Wenceslao: Honesty

IT WAS an interesting verbal exchange between Hugpong ng Pagbabago top gun Sara Duterte and almost everybody else. The verbal exchange erupted after Sara’s attempt to make politically acceptable senatorial bet Imee Marcos’s lying about graduating from the University of the Philippines (UP) and Princeton, both topnotch educational institutions.

Her logic: all politicians lie, Marcos is a politician, she is thus entitled to lie.

Sara’s line can be logical, but that does not mean that under the country’s value system it is morally acceptable. Critics pounced on her and rightly pointed out that honesty is still the best policy whether in our personal lives, in business and more so in politics.

The country would be better served if its public servants are honest.

The verbal exchange quickly deteriorated into one between Sara and Vice President Leni Robredo, who was dragged into the issue when she issued a statement on the matter. Robredo is leading the campaign for the opposition senatorial slate Otso Diretso. The pro-administrarion Hugpong and Otso are the main groupings in the senatorial slate.

In normal times, there should actually be no debate on whether politicians need to be honest in their declarations or not. Being honest should have been a given. But we are in a period when all the tenets of liberal democracy are being placed in the wringer. Moral values are being assaulted.

When a former dictator, plunderer and human rights violator gets buried in the Libingan ng mga Bayani, what does that make of the times? When senators charged with plunder are allowed to run for reelection and even rate high in surveys, what does that, again, make of the times? The son of a former dictator lost the vice presidency by a whisker—ahh, the times.

There was a time when being presidential was the thing. That meant public officials conducting themselves decently in public.

There was once a furor when Teodoro Locsin Jr., then an official of the Cory Aquino government, acted like a spoiled brat in public. Now curses adorn presidential speeches and a mere government appointee flashes the dirty finger with glee.

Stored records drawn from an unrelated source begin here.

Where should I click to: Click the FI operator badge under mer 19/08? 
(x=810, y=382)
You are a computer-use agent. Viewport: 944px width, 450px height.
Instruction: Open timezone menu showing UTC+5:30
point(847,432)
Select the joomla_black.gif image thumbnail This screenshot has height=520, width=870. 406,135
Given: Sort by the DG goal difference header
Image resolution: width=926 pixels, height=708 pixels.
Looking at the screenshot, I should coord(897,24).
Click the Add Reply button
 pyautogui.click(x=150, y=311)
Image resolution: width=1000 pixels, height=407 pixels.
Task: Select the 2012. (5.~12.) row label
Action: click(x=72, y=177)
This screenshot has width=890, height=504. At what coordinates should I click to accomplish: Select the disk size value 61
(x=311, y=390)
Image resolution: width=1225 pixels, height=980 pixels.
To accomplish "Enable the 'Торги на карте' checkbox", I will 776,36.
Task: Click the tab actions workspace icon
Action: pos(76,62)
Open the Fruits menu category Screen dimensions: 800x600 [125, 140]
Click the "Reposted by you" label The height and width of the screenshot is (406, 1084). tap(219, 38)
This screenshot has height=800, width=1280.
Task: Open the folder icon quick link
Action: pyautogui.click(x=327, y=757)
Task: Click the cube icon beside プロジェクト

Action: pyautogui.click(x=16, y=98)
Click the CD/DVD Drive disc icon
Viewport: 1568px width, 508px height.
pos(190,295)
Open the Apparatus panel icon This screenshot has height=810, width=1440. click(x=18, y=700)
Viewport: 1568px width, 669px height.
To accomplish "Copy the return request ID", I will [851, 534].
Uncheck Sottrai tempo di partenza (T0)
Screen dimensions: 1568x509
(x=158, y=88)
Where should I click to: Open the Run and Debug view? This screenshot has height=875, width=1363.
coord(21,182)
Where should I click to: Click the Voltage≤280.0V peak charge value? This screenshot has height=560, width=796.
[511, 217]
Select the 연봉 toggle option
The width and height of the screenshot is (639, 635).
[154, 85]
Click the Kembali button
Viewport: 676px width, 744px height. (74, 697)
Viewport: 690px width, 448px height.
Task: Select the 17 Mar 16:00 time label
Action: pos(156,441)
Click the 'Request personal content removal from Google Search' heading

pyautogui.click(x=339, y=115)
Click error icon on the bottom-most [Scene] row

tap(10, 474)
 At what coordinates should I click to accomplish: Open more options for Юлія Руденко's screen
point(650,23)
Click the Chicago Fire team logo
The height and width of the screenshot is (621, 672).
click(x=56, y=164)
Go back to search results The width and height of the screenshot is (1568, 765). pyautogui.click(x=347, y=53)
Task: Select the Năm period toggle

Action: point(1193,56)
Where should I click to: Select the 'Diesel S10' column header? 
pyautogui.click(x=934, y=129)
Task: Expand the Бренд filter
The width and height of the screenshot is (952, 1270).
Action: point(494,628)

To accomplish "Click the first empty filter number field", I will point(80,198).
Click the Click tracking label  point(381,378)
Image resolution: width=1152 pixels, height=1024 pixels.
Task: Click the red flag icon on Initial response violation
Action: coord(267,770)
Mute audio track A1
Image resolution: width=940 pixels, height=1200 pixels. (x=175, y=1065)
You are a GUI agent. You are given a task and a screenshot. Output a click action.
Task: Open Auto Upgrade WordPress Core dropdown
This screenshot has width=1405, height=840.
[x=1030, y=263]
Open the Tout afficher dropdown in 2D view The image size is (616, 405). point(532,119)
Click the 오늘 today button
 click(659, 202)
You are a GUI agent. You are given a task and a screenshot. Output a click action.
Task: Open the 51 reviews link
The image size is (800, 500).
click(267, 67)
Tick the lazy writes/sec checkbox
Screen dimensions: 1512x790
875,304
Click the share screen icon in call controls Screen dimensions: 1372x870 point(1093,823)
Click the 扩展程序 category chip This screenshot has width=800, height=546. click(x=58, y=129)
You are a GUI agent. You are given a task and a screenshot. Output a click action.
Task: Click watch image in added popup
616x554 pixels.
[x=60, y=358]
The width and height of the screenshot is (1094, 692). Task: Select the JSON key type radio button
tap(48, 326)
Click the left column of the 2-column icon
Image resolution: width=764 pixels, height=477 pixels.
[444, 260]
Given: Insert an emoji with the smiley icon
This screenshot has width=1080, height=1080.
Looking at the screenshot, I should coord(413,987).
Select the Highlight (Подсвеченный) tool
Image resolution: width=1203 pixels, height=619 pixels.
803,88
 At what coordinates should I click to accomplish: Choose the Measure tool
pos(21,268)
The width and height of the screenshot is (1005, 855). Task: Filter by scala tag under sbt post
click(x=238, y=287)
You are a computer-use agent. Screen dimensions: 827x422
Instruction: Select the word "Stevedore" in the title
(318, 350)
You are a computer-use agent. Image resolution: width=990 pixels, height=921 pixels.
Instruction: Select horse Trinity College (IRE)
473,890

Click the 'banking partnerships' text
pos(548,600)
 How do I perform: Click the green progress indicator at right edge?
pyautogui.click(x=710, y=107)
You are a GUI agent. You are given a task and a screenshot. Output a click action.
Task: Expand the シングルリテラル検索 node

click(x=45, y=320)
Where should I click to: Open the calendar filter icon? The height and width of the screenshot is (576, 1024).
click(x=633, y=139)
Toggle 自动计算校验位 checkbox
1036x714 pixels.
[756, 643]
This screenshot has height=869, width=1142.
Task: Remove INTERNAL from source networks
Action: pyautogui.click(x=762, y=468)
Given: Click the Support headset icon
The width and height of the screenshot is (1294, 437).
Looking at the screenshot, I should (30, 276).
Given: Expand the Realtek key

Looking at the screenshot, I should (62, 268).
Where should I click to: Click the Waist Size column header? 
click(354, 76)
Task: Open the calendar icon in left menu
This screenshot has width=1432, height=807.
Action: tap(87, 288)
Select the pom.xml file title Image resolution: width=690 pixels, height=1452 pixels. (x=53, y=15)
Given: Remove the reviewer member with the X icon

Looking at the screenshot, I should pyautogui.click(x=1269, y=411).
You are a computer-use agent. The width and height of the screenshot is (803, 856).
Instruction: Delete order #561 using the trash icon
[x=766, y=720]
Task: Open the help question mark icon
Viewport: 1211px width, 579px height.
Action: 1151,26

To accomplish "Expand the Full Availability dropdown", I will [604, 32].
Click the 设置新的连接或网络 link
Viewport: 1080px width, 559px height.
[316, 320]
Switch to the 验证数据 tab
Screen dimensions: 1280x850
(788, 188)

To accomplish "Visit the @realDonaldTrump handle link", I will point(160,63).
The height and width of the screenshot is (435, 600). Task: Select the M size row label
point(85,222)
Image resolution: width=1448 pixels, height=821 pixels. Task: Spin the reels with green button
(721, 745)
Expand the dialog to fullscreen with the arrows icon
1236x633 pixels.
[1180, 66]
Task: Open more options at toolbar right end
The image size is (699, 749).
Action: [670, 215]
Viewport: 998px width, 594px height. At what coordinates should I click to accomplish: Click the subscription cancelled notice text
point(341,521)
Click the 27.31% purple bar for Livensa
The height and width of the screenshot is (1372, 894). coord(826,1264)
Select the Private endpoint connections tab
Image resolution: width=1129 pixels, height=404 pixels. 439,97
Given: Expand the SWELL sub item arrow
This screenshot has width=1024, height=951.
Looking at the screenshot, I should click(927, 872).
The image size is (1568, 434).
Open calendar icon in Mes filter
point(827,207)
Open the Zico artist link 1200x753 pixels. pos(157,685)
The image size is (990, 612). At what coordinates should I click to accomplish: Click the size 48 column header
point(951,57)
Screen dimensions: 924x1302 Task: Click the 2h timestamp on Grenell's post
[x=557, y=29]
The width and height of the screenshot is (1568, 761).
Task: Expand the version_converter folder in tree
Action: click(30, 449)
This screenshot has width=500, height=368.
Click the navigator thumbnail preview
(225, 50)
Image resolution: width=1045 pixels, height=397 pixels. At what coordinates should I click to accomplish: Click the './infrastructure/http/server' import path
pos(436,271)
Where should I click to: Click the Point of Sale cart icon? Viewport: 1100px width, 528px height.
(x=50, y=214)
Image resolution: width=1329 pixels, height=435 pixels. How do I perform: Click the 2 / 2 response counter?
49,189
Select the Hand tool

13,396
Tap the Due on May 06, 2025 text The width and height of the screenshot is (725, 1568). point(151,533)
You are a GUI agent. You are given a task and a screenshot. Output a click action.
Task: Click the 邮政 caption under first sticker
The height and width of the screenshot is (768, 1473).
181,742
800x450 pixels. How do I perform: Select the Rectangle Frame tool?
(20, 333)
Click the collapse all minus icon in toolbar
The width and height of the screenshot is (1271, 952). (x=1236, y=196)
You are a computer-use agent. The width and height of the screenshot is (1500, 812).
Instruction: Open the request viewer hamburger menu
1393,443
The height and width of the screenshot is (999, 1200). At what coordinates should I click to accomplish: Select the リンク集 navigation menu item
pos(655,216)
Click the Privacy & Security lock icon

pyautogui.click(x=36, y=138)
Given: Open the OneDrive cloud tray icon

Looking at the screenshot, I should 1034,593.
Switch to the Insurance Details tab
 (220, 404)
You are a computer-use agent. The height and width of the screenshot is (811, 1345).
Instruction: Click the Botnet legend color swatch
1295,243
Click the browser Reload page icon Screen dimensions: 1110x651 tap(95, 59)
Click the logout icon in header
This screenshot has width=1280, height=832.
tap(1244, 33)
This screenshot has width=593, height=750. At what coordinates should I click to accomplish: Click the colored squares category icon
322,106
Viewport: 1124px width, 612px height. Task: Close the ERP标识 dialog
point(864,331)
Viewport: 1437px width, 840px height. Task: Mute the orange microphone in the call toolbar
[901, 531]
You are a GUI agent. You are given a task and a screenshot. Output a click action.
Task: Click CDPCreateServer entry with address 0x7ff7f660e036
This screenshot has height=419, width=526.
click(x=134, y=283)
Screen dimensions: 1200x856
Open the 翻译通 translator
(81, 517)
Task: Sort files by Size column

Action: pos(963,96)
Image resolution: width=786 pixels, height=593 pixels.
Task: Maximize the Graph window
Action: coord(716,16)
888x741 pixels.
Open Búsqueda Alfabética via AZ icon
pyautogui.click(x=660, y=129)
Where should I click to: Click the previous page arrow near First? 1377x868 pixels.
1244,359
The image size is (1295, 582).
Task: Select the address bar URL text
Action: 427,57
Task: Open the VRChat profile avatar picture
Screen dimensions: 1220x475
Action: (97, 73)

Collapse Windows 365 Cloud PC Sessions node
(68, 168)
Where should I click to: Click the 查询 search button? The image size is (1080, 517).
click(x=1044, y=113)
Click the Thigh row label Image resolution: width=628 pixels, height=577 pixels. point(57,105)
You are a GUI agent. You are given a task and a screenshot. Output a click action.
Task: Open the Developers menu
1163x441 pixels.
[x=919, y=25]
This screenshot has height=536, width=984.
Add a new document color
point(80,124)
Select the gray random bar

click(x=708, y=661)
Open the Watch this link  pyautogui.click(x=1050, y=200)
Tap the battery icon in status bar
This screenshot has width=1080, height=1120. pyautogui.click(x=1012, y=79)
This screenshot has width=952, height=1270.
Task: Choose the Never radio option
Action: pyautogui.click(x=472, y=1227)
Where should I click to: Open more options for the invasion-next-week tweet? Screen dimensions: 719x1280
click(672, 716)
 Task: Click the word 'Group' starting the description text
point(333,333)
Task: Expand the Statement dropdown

Be honest. That’s what we always tell our children. But there is currently a lowering of the standards of public service and an acceptance of everything we deem wrong in the past.

When a government official gets away with plundering people’s money, a segment of the populace idolizes him or her as “marunong.” Being upright is considered by some people as a weakness, not a strength.

No wonder Sara could get away with saying that honesty is not a requirement for running for a public office. The reality is staring at us in the face, with the dishonest routinely being elected to government posts and getting away with dishonesty when in those posts. Worse, even those in the judiciary are in it too, either for monetary considerations or to get promoted to higher offices.

Sad, indeed.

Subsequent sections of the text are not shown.